*課題 A*:
観劇クチコミのうち、「このドラマは、「アーミッシュ」から「見方は間違っているだろうか。」までを一字も変えずに打ち直すこと。
*課題 B*:
観劇クチコミの最後の文に続けて、その先を書くこと。

*抽出テキスト*:
>>>>

公演情報
「地にありて静かに」の観てきた!クチコミ一覧
満足度★★★★★
鑑賞日2019/10/22 (火) 14:00
座席B列10番
アフタートークを終え、玄関横でパンフレットを購入。帰りの電車の中で読み進めるが、これはちょっと残念。この作品の舞台が、アーミッシュという集団であり、その宗教的な特殊性や風俗などには強い関心が払われるのは当然だし、そのドラマもアーミッシュであることに起因することからすれば、必然的にアーミッシュ理解に地歩が置かれてしかるべきだろう。しかし、所狭しとアーミッシュの平和主義や伝統重視の生活様式に、教訓を求める文書が出てくるのは、正直辟易させられる。(求めたい人は、そうすればよいが)
このドラマは、「アーミッシュであっても」というサジェスチョンが付く限りに留まるべきで、実のところ、描かれているのは親子の確執、夫婦の愛情、世代間対立、伝統と革新、戦争の不条理、文明の進歩、グローバル化といった普遍的なテーマである。
アン・チスレットが、アーミッシュの村落に足しげく通い、その集団を題材にした物語を書いたのも、自分の描きたかったものを底から見つけ出したにすぎない、という見方は間違っているだろうか。

<<<<

*データセット記録*:
>>>>

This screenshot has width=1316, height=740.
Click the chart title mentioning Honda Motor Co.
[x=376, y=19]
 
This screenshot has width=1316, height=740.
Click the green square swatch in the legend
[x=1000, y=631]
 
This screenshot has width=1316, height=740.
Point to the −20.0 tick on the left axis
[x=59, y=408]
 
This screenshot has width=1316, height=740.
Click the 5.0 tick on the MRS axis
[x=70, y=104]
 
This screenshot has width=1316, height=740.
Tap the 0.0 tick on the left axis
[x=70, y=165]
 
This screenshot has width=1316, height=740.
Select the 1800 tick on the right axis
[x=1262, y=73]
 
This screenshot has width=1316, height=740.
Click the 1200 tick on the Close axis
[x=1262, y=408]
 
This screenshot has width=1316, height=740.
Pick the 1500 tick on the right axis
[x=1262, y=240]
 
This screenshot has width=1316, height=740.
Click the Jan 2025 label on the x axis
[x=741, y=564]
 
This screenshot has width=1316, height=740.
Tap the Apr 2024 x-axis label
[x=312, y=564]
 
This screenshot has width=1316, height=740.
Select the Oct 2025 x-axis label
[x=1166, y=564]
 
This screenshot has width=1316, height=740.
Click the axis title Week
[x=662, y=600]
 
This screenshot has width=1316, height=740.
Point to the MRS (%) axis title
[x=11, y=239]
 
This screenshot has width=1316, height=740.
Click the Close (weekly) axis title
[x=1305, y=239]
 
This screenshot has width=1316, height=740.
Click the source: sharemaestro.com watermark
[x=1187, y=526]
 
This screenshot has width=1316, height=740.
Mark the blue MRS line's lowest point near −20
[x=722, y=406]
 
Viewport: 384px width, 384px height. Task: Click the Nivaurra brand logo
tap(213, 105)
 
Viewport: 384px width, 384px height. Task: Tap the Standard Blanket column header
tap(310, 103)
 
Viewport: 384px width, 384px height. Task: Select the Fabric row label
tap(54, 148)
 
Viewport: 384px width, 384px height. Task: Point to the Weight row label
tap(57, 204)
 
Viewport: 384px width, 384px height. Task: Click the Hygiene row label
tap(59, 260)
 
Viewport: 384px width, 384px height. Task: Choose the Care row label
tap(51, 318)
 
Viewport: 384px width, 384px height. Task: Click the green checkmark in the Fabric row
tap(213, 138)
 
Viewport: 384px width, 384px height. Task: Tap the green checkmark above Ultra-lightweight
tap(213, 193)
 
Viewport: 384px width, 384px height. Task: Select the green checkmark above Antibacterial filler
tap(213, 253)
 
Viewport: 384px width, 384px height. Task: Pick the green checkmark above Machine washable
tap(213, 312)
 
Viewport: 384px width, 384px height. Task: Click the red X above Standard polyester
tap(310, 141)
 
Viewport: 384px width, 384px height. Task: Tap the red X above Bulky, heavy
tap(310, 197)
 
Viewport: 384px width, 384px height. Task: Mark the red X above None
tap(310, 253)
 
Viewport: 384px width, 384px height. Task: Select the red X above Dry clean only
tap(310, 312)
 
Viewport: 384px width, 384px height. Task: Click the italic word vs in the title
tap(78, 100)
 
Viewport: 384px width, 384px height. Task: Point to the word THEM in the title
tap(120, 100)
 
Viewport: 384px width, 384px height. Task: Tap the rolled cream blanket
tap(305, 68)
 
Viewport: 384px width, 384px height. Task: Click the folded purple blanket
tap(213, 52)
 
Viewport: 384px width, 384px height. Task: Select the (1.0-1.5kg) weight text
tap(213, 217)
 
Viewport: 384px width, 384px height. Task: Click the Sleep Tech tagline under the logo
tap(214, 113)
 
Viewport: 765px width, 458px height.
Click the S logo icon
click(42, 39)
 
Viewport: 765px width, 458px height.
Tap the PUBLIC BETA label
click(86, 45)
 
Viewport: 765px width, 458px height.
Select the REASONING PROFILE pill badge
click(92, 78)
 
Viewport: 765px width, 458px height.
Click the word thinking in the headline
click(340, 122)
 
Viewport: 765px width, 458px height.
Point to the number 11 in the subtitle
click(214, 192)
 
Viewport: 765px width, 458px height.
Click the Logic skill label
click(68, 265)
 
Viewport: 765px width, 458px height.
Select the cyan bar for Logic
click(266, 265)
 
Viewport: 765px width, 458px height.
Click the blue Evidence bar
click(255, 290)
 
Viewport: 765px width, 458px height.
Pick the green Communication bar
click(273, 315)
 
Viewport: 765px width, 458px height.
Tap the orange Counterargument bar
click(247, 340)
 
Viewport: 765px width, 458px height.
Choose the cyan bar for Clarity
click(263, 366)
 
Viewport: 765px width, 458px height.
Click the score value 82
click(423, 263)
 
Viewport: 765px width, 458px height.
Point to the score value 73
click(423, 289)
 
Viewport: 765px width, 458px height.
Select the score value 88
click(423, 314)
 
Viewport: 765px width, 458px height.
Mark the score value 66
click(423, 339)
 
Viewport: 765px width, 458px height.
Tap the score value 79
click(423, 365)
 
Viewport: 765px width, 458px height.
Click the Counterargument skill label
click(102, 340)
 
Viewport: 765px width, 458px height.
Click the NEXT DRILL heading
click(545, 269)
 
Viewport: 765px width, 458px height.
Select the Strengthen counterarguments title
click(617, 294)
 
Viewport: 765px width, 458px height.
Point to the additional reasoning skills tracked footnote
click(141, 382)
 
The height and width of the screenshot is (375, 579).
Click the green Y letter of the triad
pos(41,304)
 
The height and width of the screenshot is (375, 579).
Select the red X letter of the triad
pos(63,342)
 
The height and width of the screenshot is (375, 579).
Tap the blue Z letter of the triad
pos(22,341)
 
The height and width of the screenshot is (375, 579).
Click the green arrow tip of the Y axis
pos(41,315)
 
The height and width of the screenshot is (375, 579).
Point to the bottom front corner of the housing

<<<<

*解答欄 A*:
このドラマは、「アーミッシュであっても」というサジェスチョンが付く限りに留まるべきで、実のところ、描かれているのは親子の確執、夫婦の愛情、世代間対立、伝統と革新、戦争の不条理、文明の進歩、グローバル化といった普遍的なテーマである。
アン・チスレットが、アーミッシュの村落に足しげく通い、その集団を題材にした物語を書いたのも、自分の描きたかったものを底から見つけ出したにすぎない、という見方は間違っているだろうか。

*解答欄 B*:
さて、舞台は休憩含む2時間40分。第一幕は主人公ヨックが父親との対立の果てに自宅を出て戦争に向かうまで、この第一幕では、ヨックの人間関係からアーミシュの生活様式、慣習、信仰の内容までが丁寧に描かれており、第二幕での親子の邂逅、元恋人との再会などの山場にうまく繋げている。時間の長さを一切感じさせない、きめ細かい作りだ。
舞台を引っ張っていくのは、長老役の津田二朗と、司祭役の米山実のご両人。司祭にとって、アーミッシュとして生きていく頑なさとは信念でもあり、自分の生を全うする原動力でもある。一見柔和に見える長老も、強い意志を持って村を守っていこうとし、司祭の苦悩に寄り添うだけの度量を持っている。ヨックの苦悩と挫折が色濃い物語だが、真の主役はこの二人と言っても過言ではないだろう。舞台はこの両家の内部と周辺をもって描かれている。
過不足のない、意外とスマートな舞台、飽きることなく、そして深く感動した。
他では、戦争で息子が足をなくして酒浸りになる父親役(アーミッシュではない)の藤原章寛がよい。最初の登場シーンから醸し出される、アーミッシュへの理解や共存意識が、あそこまで捻じれてしまう姿は見ていて哀れを誘う。
なお、亡くなったヨックの母親サラは、同劇団の団員、長束直子さんをイメージして皆演じていたそうです。(アフタートークより)
満足度★★★★
鑑賞日2019/10/21 (月) 14:00
座席1階
原題「Quiet in the Land!」。日本語訳はなかなか雰囲気がある。アーミッシュを日本語であらわすといかにもそんな感じかな、というイメージだ。しかし、この舞台は「静かに」という感じではなく、アーミッシュの中での宗教的解釈、世代間対立を織り交ぜて激しく揺れ動く。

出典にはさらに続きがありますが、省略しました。